3.       Enhanced People Risks Also Causing Failure of Internal Controls: Internal controls and sound governance become even more important when firms' operations move into higher-risk areas. Indeed, when changes are happening, control failures often increase significantly. Rapid growth (as happened during April 2007 – March 2009), introduction of new products and delivery channels (including business correspondents) are examples of situations that put stress on the control environment. When these types of changes occur, "people risks" rise. These are risks that are related to training employees in new products and processes. Employees who join the organization need to learn the culture of the company and the control environment. Employees unfamiliar with their new responsibilities--the systems they use, the services they provide customers, the oversight expected by supervisors and members of internal control functions--are all more likely to create control breaks.

This is what is happening in Indian micro-finance and I have met a number of stakeholders at the grass-roots who state that all and sundry, including those with local criminal records have been brought in as staff, to meet the burgeoning growth requirements. I am 6 foot and three inches tall (and well built) and let me tell you that I was personally intimidated (and petrified) by the kind of staff and agents that I met during the present field visit in various places. They appear to be local toughies often used by local political masters and have no idea of the micro-finance spirit and mission – they just know to quickly disburse and recover money as tough money lenders do and most importantly, have zero tolerance in performing their duties. Much of this is captured on video tape as well. With many staff/agents who are not necessarily attuned to the vision and spirit of micro-finance, I am not at all sure that the current on-going efforts to integrate social performance, client protection and the like will happen on the ground, UNLESS some real fundamental changes are made to the MFI delivery model (I will be making a separate post on this aspect based on my field experiences)

4.       Drive for Efficiency Causing Omission of Key Controls: Rapid growth and change also modify the relative risks to an organization.

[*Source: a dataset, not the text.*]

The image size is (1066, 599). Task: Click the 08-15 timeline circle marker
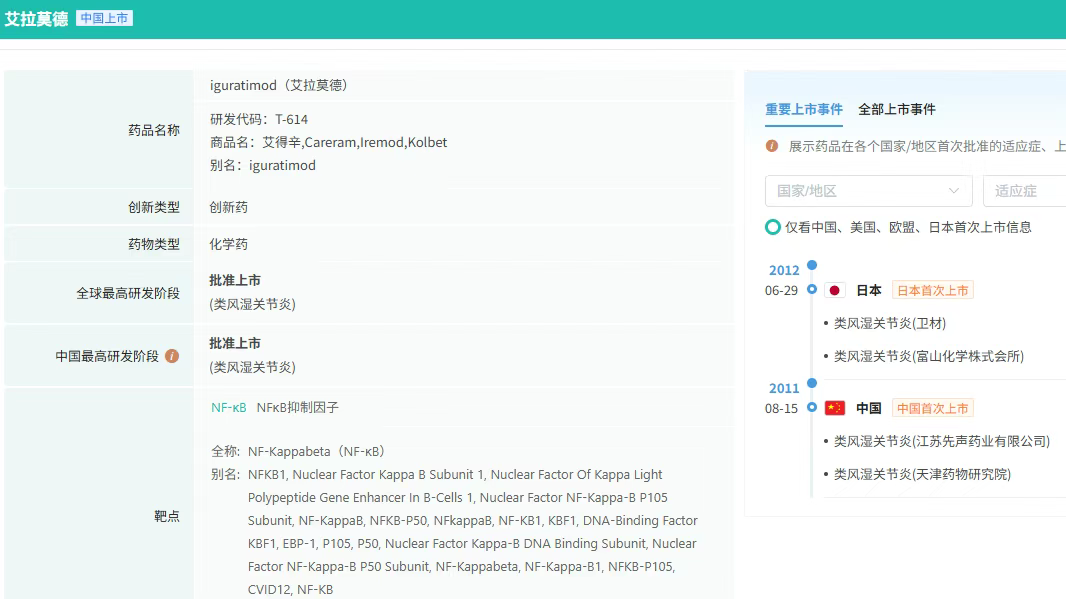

Further, the pressure to beat competitors to the market with new/old products may also result in adoption of shortcuts (in the process) and important controls. This has happened consistently and today, the drive for efficiency and more standardized process is such that no time is being invested in building the client level relationship, which incidentally was the key feature in the early success of micro-finance. The proliferation of agents and shortest lead time to disburse loans as an incentive criterion are as a result of this efficiency drive and these again, have resulted in omission of key controls in many MFIs.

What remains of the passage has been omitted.